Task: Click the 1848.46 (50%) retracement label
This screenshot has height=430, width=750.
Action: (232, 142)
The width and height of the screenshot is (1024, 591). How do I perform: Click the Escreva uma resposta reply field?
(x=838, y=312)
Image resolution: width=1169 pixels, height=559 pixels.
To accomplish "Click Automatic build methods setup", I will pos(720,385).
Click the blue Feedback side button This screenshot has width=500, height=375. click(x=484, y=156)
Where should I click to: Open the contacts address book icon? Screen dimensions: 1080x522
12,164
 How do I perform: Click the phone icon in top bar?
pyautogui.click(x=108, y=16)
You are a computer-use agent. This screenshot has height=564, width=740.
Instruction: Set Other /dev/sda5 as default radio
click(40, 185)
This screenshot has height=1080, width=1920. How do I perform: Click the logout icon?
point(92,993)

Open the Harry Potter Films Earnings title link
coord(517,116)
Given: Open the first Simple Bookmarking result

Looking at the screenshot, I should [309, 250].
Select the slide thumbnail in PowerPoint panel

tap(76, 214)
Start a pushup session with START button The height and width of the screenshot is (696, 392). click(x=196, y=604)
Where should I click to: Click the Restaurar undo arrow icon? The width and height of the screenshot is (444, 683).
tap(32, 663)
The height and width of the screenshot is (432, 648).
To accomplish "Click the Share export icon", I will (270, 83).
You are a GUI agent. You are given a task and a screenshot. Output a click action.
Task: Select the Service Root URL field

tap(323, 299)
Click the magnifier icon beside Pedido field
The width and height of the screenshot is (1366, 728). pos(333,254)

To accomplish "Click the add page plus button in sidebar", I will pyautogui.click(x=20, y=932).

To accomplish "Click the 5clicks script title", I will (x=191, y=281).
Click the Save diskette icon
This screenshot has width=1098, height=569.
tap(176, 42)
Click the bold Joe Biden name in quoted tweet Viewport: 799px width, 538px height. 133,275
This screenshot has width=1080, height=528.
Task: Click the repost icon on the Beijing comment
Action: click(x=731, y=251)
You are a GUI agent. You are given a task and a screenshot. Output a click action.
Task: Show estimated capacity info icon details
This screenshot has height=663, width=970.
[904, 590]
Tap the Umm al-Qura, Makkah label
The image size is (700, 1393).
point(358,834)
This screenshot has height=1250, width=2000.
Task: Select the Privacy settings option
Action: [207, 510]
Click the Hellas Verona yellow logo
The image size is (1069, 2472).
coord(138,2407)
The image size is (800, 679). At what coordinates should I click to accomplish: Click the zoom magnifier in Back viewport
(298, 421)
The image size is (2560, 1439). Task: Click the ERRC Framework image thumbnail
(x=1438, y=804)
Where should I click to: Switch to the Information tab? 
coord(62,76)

--------------------

Set problem =>
Put every line of the entries above into a numbered list, leaving out the blank lines.

Response to the exercise =>
1. Task: Click the 1848.46 (50%) retracement label
2. This screenshot has height=430, width=750.
3. Action: (232, 142)
4. The width and height of the screenshot is (1024, 591). How do I perform: Click the Escreva uma resposta reply field?
5. (x=838, y=312)
6. Image resolution: width=1169 pixels, height=559 pixels.
7. To accomplish "Click Automatic build methods setup", I will pos(720,385).
8. Click the blue Feedback side button This screenshot has width=500, height=375. click(x=484, y=156)
9. Where should I click to: Open the contacts address book icon? Screen dimensions: 1080x522
10. 12,164
11.  How do I perform: Click the phone icon in top bar?
12. pyautogui.click(x=108, y=16)
13. You are a computer-use agent. This screenshot has height=564, width=740.
14. Instruction: Set Other /dev/sda5 as default radio
15. click(40, 185)
16. This screenshot has height=1080, width=1920. How do I perform: Click the logout icon?
17. point(92,993)
18. Open the Harry Potter Films Earnings title link
19. coord(517,116)
20. Given: Open the first Simple Bookmarking result
21. Looking at the screenshot, I should [309, 250].
22. Select the slide thumbnail in PowerPoint panel
23. tap(76, 214)
24. Start a pushup session with START button The height and width of the screenshot is (696, 392). click(x=196, y=604)
25. Where should I click to: Click the Restaurar undo arrow icon? The width and height of the screenshot is (444, 683).
26. tap(32, 663)
27. The height and width of the screenshot is (432, 648).
28. To accomplish "Click the Share export icon", I will (270, 83).
29. You are a GUI agent. You are given a task and a screenshot. Output a click action.
30. Task: Select the Service Root URL field
31. tap(323, 299)
32. Click the magnifier icon beside Pedido field
33. The width and height of the screenshot is (1366, 728). pos(333,254)
34. To accomplish "Click the add page plus button in sidebar", I will pyautogui.click(x=20, y=932).
35. To accomplish "Click the 5clicks script title", I will (x=191, y=281).
36. Click the Save diskette icon
37. This screenshot has width=1098, height=569.
38. tap(176, 42)
39. Click the bold Joe Biden name in quoted tweet Viewport: 799px width, 538px height. 133,275
40. This screenshot has width=1080, height=528.
41. Task: Click the repost icon on the Beijing comment
42. Action: click(x=731, y=251)
43. You are a GUI agent. You are given a task and a screenshot. Output a click action.
44. Task: Show estimated capacity info icon details
45. This screenshot has height=663, width=970.
46. [904, 590]
47. Tap the Umm al-Qura, Makkah label
48. The image size is (700, 1393).
49. point(358,834)
50. This screenshot has height=1250, width=2000.
51. Task: Select the Privacy settings option
52. Action: [207, 510]
53. Click the Hellas Verona yellow logo
54. The image size is (1069, 2472).
55. coord(138,2407)
56. The image size is (800, 679). At what coordinates should I click to accomplish: Click the zoom magnifier in Back viewport
57. (298, 421)
58. The image size is (2560, 1439). Task: Click the ERRC Framework image thumbnail
59. (x=1438, y=804)
60. Where should I click to: Switch to the Information tab? 
61. coord(62,76)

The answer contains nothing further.